MacWorld reveals a variety of HD systems
At MacWorld, Media 100 unveiled its new HD system offering 10-bit uncompressed SD and HD editing and broadcast-quality format conversion to the Mac OS X.
Optibase subsidiary Media 100 announced support of the HDV format in its Media 100 HD digital video editing system at MacWorld last week.
While Media 100 HD brings 10-bit uncompressed HD editing and broadcast-quality format conversion to Mac OS X, it’s also a full-featured, 10-bit, uncompressed SD editing system. It supports mixing 4:3 and 16:9 aspect ratio content; mixes uncompressed and compressed media in the same timeline; can mix M-JPEG, DV, animation and other QuickTime codecs in real-time; manages analog and digital video in the same timeline; and views SD and HD outputs simultaneously.
Also at MacWorld, Silicon Color showed FinalTouch HD, a real-time HD color correction and grading solution for QuickTime. The company plans to release FinalTouch HD this month.
Features include Primary In, with control of shadows, midtones, highlights, lift, gamma, gain, hue and saturation; integrated vectorscope and waveform monitor; histogram and multiple live grades; secondaries with HSL controls with falloff; node-based color effects; geometry controls, and unlimited still store.

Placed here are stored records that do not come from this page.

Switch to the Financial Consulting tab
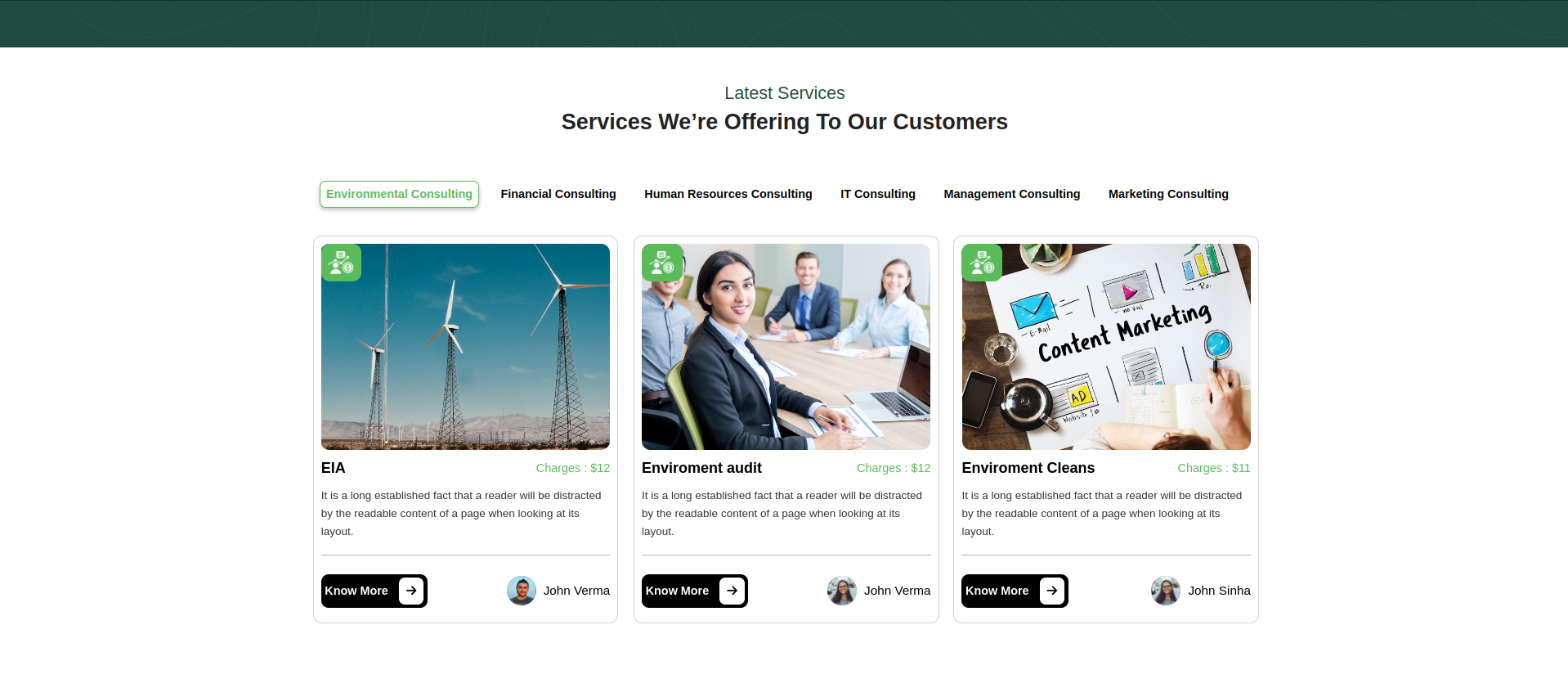Viewport: 1568px width, 679px height. (558, 194)
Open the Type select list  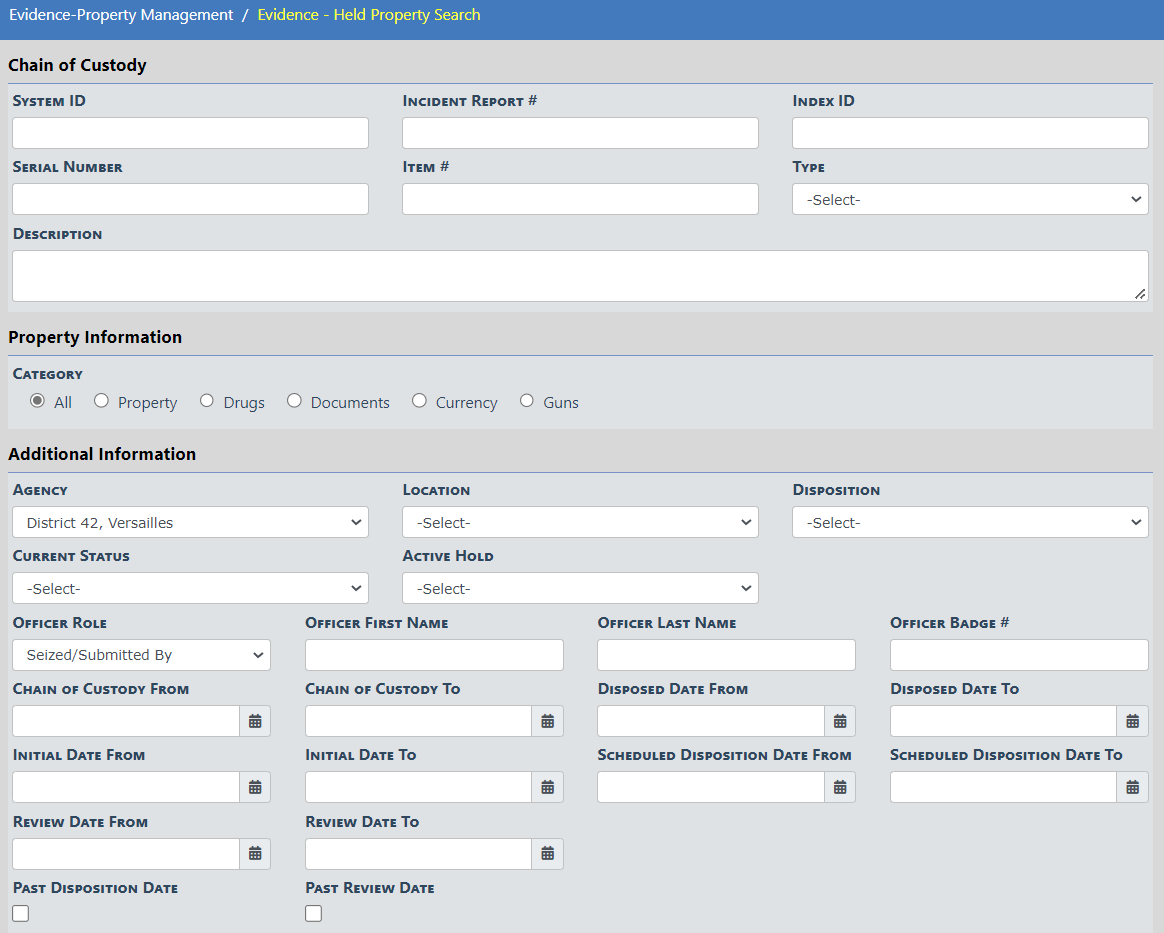[970, 199]
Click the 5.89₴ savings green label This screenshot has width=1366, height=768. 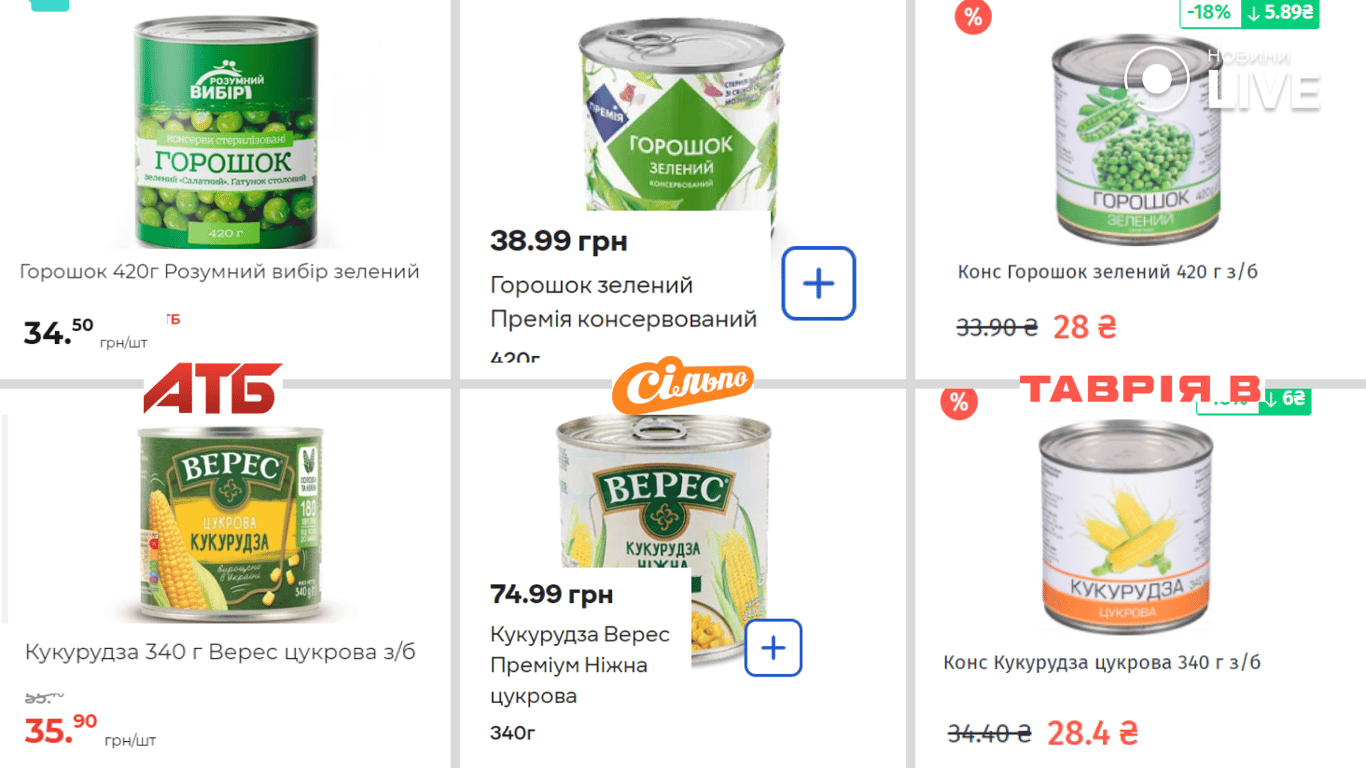[1280, 13]
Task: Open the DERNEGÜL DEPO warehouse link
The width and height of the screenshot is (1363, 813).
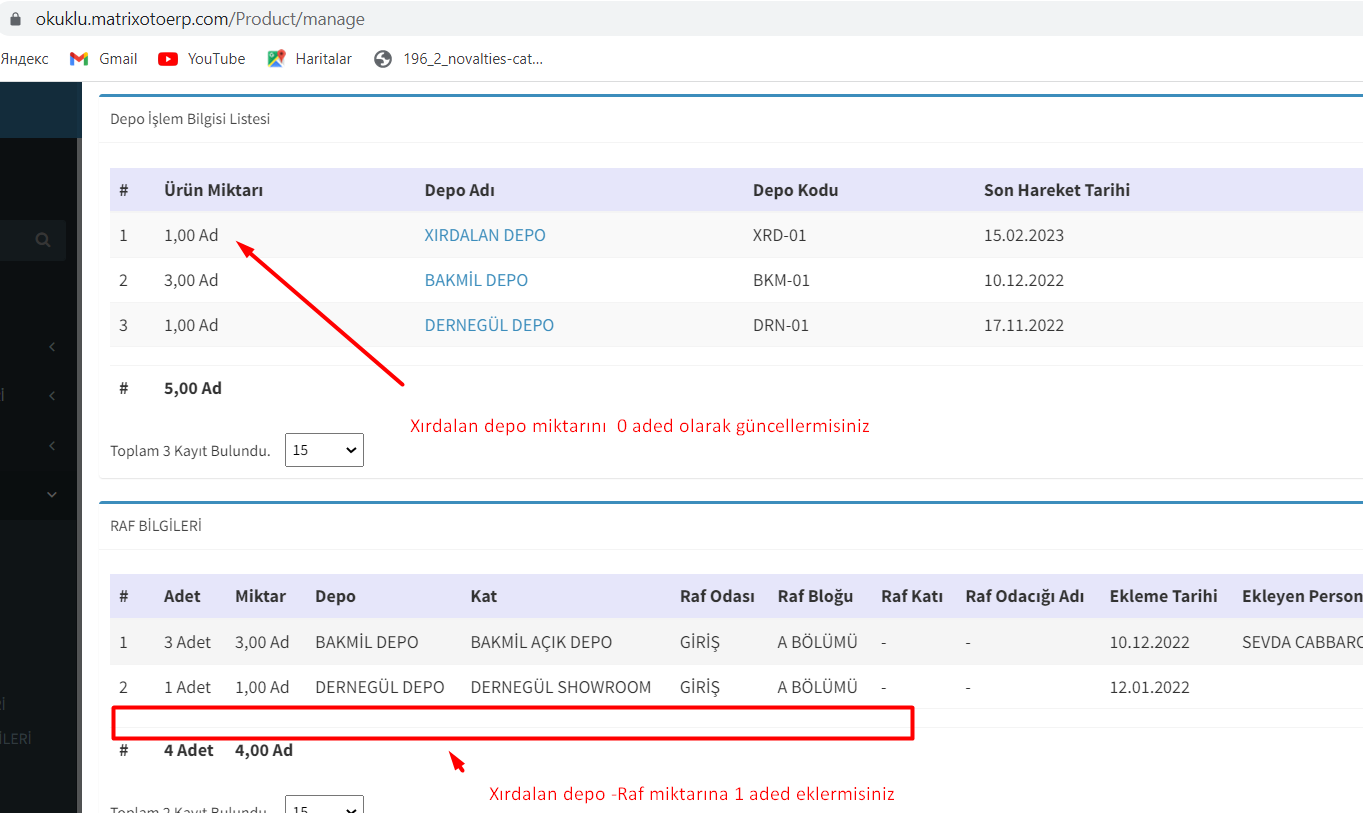Action: 489,326
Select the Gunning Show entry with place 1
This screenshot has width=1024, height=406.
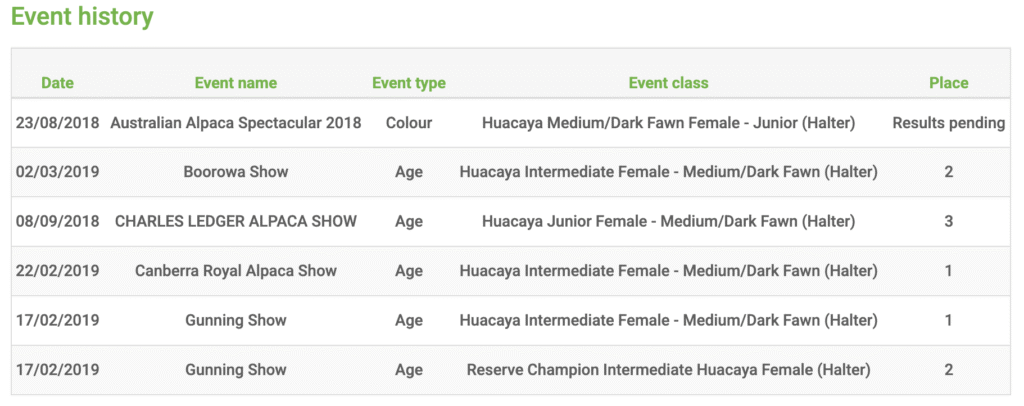pyautogui.click(x=236, y=320)

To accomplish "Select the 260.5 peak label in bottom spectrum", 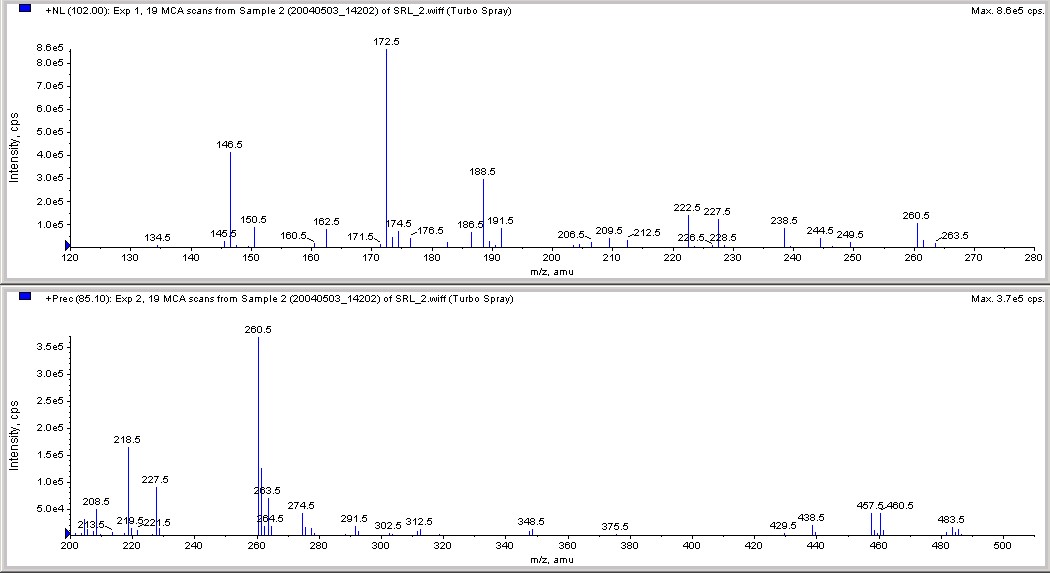I will (258, 330).
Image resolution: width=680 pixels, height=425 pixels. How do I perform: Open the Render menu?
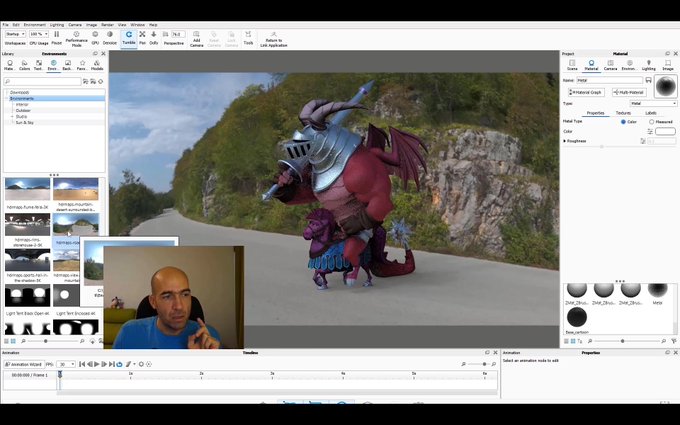pos(107,25)
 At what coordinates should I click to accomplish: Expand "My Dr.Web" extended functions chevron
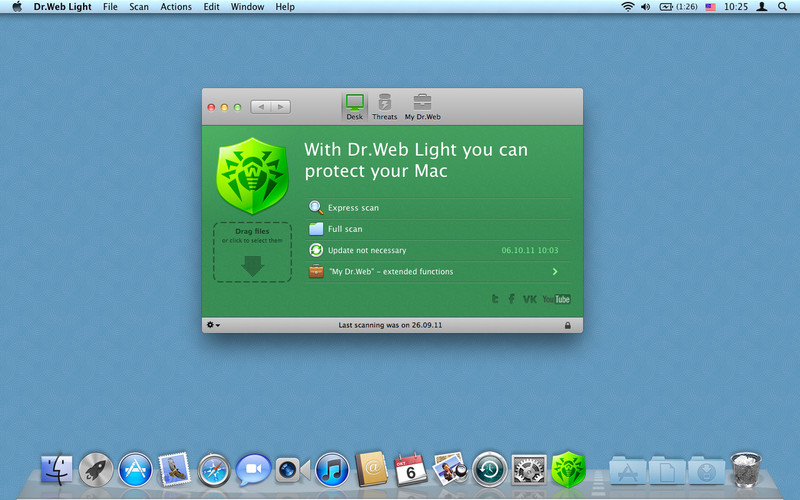coord(555,271)
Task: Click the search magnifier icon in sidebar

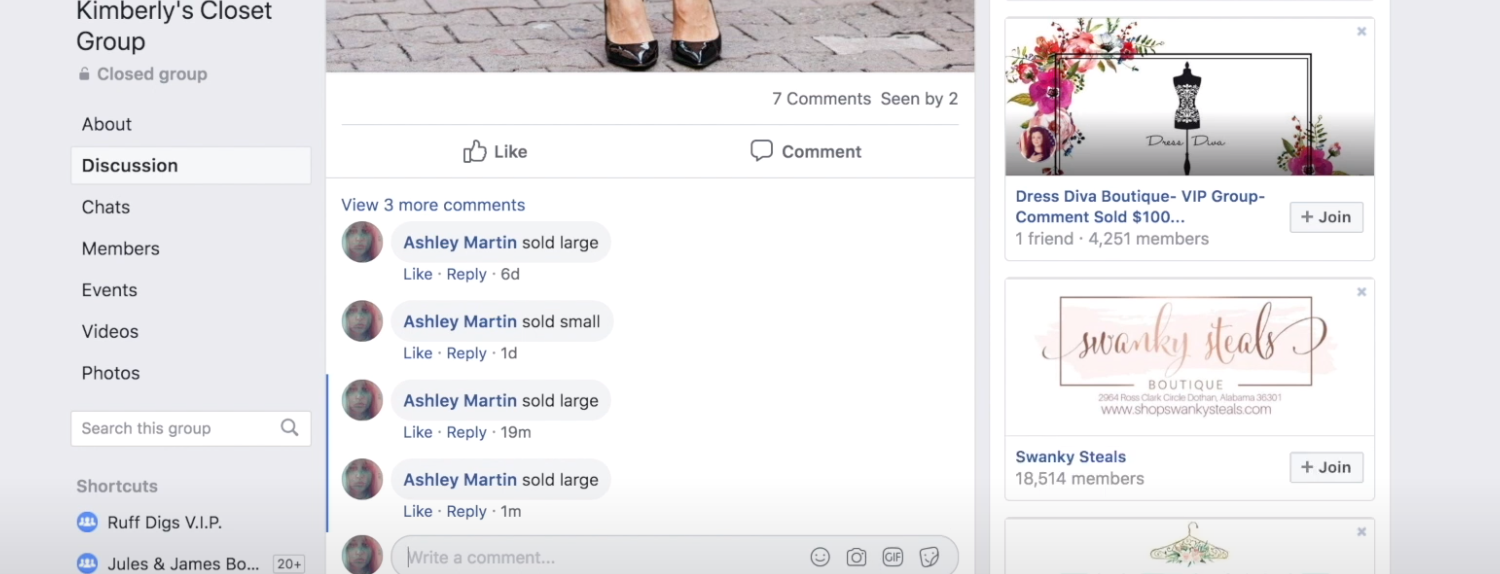Action: pos(289,428)
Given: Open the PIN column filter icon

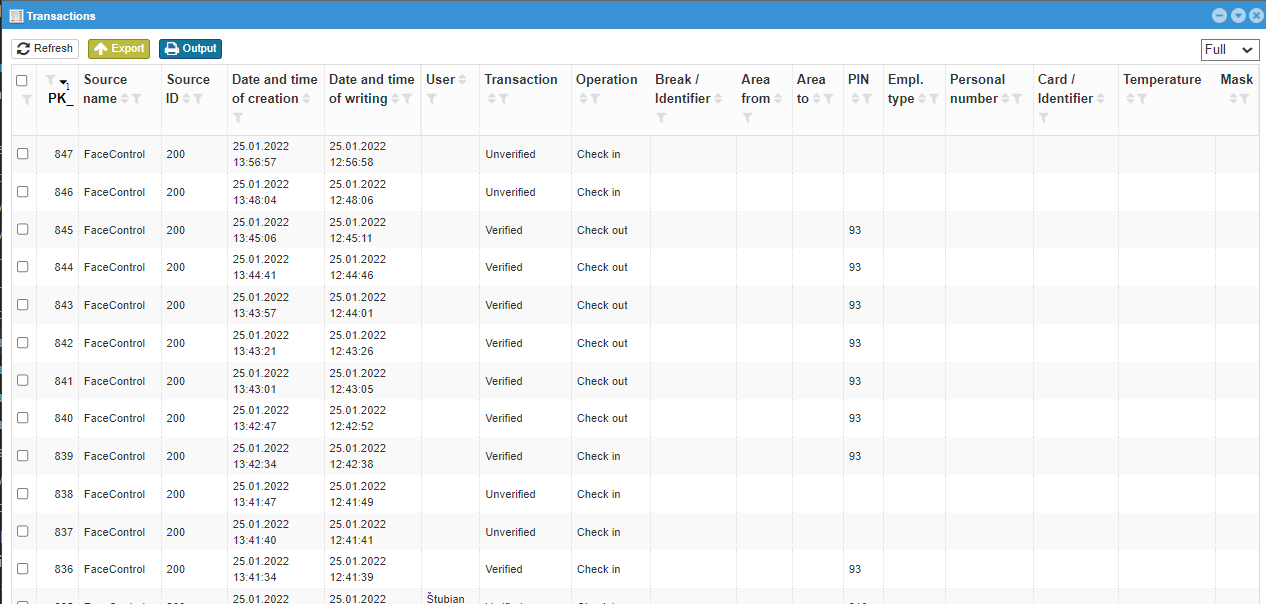Looking at the screenshot, I should click(865, 99).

Roxio plans to expand the Macintosh version of its Toast CD and DVD burning software with support for high-definition video (HDV). Future versions of Toast will enable Mac users to import HD program files created by HDTV capture devices automatically creating anamorphic widescreen DVDs that display video in a 16:9 aspect ratio. Anamorphic DVDs can display a sharper image on a widescreen TV.